COMMON CORE STANDARDS DAILY UPDATE // MAY 10, 2016

News You Can Use:

Guess Who’s Taking Remedial Classes // The New York Times
A recent study done by Education Reform Now further proves the misconception that the only poor and minority students need remediation in college. The nonprofit think tank analyzed cost and course data provided by the Education Department and found that nearly half of students who begin their college careers in remedial courses are from middle and upper income families.  The report underscores the importance of having college and career ready standards for all
students regardless of zip code.

Gov. Brewer to Fox News Radio: Military Families Need High, Consistent Education Standards // Fox News Radio, The Alan Colmes Show
Military families need comparable education standards to ensure their children have access to an education that prepares them for college and the workforce, explains Jan Brewer, former Governor of Arizona. “This is one group that truly represents the need for high, consistent, comparable education standards in our public schools.” Children of military families move on average six to nine times during their K-12 career. Having consistent academic expectations will help alleviate the pressures of frequent relocations, Gov. Brewer adds.
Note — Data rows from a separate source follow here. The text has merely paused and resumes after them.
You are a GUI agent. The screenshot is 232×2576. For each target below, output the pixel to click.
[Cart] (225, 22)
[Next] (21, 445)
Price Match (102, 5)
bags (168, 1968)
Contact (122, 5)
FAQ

Column: Consistent class standards a must in Michigan // Macomb Daily
Educators in common core states have been embracing new regulations from the Education Department that are in line with the standards set by the Common Core requirements. Despite additional requirements, 73% of teachers have embraced the new standards as key to developing students’ critical thinking and communications skills.


 

Correcting the Record:

Alternative College Admission Test Not Aligned with Common Core Enters Testing Stage // Heartland Institute
In a recent article published by the Heartland Institute, the claim is made that Common Core testing is causing a decrease in college readiness. The notion is that “Common Core is effectively dumbing-down these colleges,” Here is why the Heartland Institute  gets it wrong:

College or Career readiness is often hampered by well-to-do schools that claim alternative testing is the right path for students.

In a recent article published by the Heartland Institute, claims are made that Common Core testing has led to a decrease in college readiness and that Common
Core is “dumbing-down these colleges”.

This is a misleading claim that actually misses the point of standardized testing. Common Core was derived from the states to ensure that students from all over would be qualified to go onto college or a career regardless of where they went to school.

Common Core state standards do not diminish the quality of a student’s education, and actually is shown to ensure that students are ready for whatever their career path is after high school.

The article describes how alternative coursed are emphasized by the new alternatives but put less importance on the very courses many students have to retake in college. While it is true that many students have to take remedial courses after high school, common core testing is not the root cause.

The New York Times explains how even students from affluent, well off schools suffer similar college remedial necessities. The evidence is further condemning by the fact that these schools are often the ones that fight harder to opt-out of Common Core requirements.


 

On Our Reading List:

They rejected multi-state Common Core exams. Now what?
Chalkbeat.org
By abandoning the standardized format associated with common core testing, Indiana is now having difficulty with finding ways to ensure their students are receiving the best education available. This reinforces previous claims that knee-jerk opposition to standardized testing will unfortunately result in no way to hold education to high standards and ensure workplace or college readiness.